Translate

wtorek, 27 stycznia 2015

jak zakładałam bloga



Długo klikałam nie to, co trzeba, cofając, zmieniając do zawrotu głowy.
Słowo treścią wpływa na nadawcę i odbiorcę.
Powinnam zgodnie z prawdą wypełnić limitowane miejsce, żeby zadowolić wszystkich.
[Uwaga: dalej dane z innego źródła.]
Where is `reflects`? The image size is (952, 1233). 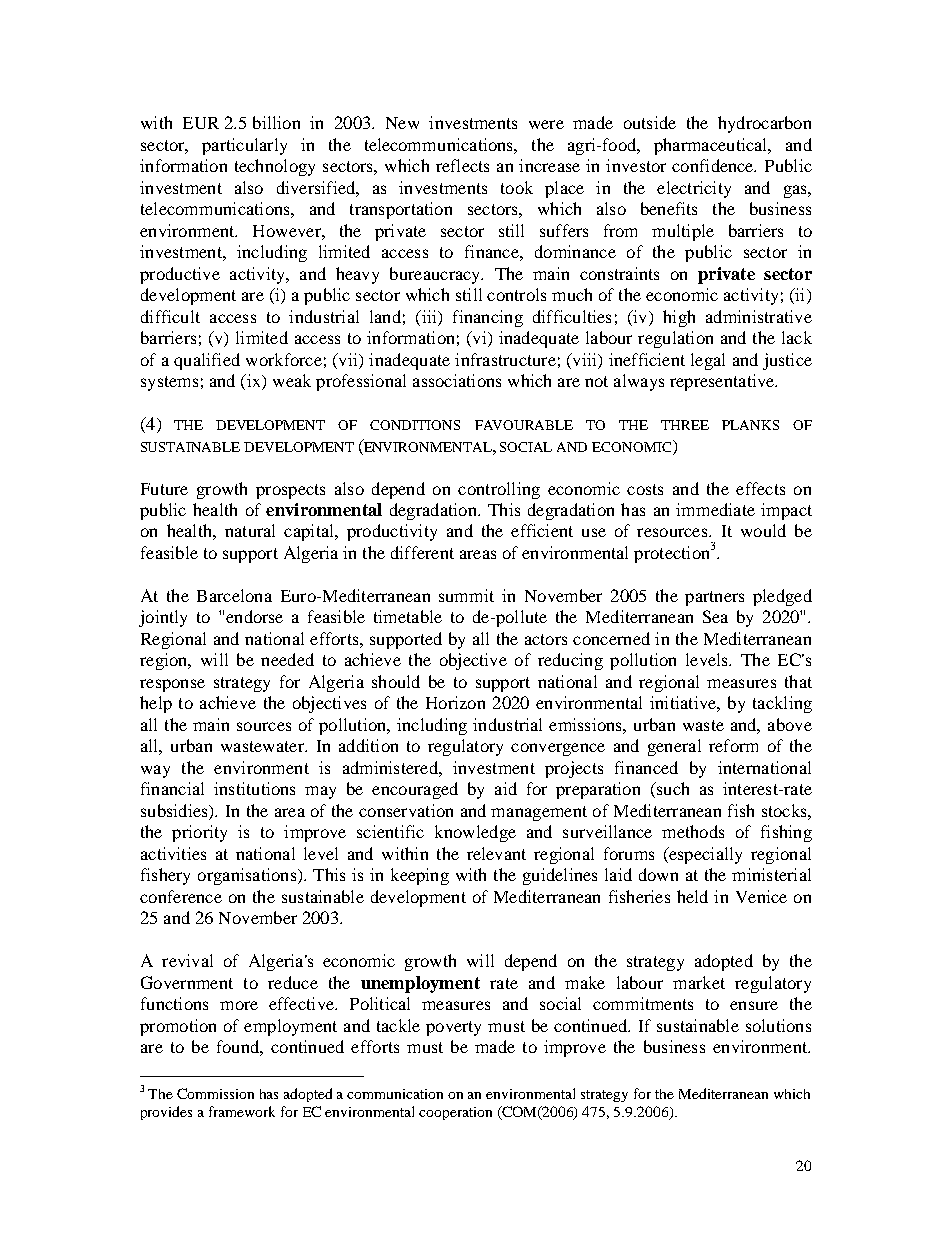 reflects is located at coordinates (462, 165).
Wpisałam i zamętowi tor nadał wyraz kobita, bo  „słaba płeć” J, piękna, uwodzicielska a jednak oczekuje się od niej mocy i tej należało dodać.
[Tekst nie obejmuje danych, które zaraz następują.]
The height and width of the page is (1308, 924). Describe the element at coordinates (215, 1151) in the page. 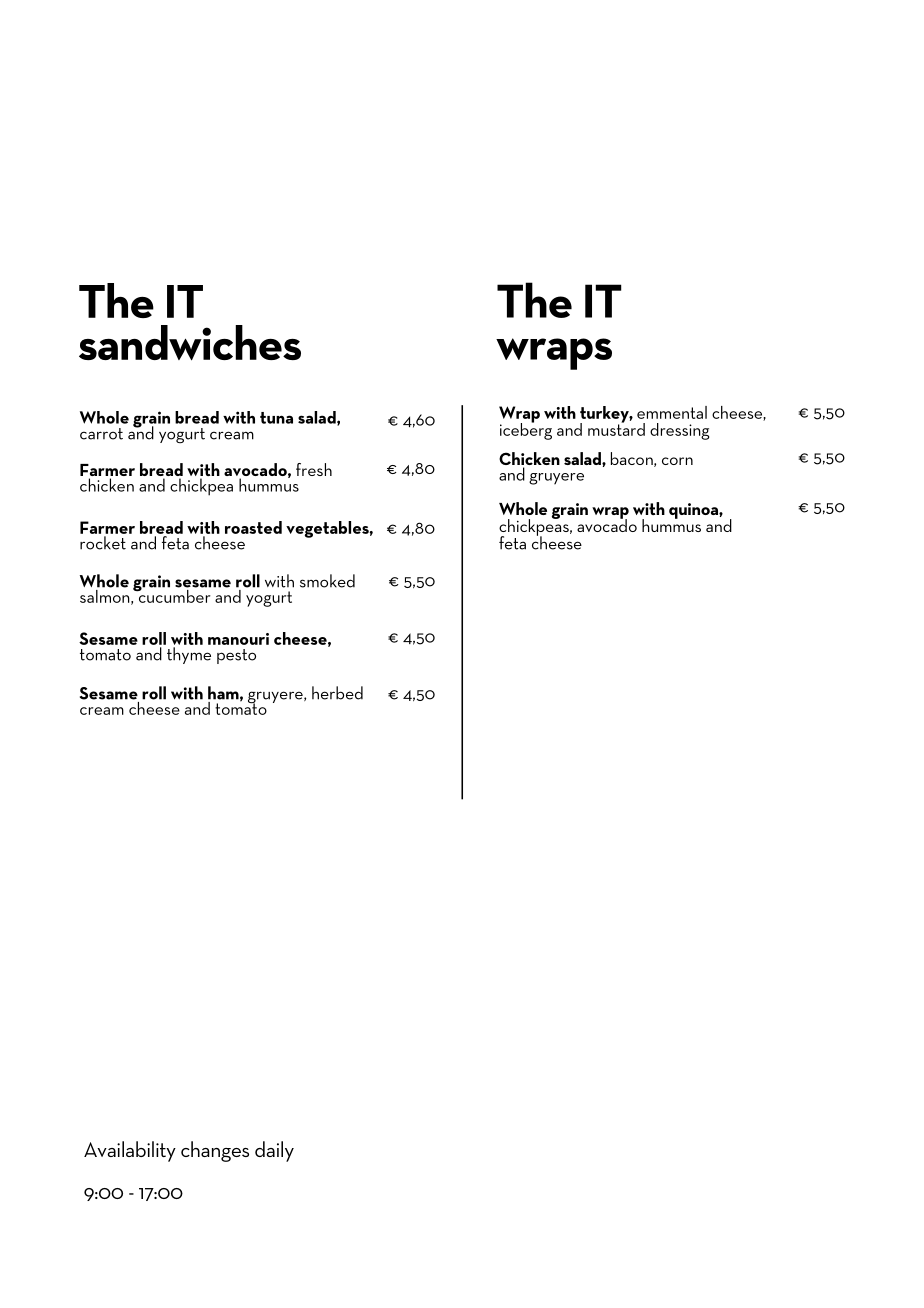

I see `changes` at that location.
Jak mówimy o kobiecie w kontekście pozytywnym, albo żartobliwym?
… typ kobiety w języku rodzimym - szeroka gama;
kobietka, kobiecina, pańcia, paniusia, baba, babsko, babsztyl, babina, białogłowa, chłopczyca, dama, damulka, niewiasta, samiczka…
A dalej …; blogerka, miłośniczka, przyjaciółka, szefowa, ulubienica …
 „Ktoś“- pani ministra- czyja pani? – ministra- hi, hi, ha, ha!.
A klasyczna funkcja… kobiety rodzą, szyją, gotują; praczka, szwaczka, sprzątaczka, kucharka, cukiernik- cukierniczka L
Rozmontowało mnie być kobieciną, żadna dama, ani babsztyl, damulka i panna nie, w terenie potykam się ciągle na… białka L.
Tytuł… Nie chciałam nazwy poprzedniego bloga, kilka wybranych nazw –zarezerwowano, zniecierpliwiło mnie to mocno, poddałam się.
-Niech będzieeeee … pretensjonalna paniusia, jest imię me, własne, śmiesznie zdrobniałe z tendencją do poniżania zawartości- Usia, dodatkowo Pani, prostująca mój kręgosłup, wszystko to razem pogodziłam złośliwością mą wewnętrzną i podejściem pobłażliwym dla siebie, by poinformować i zadowolić biorcę. Zatem Pani Paniusia.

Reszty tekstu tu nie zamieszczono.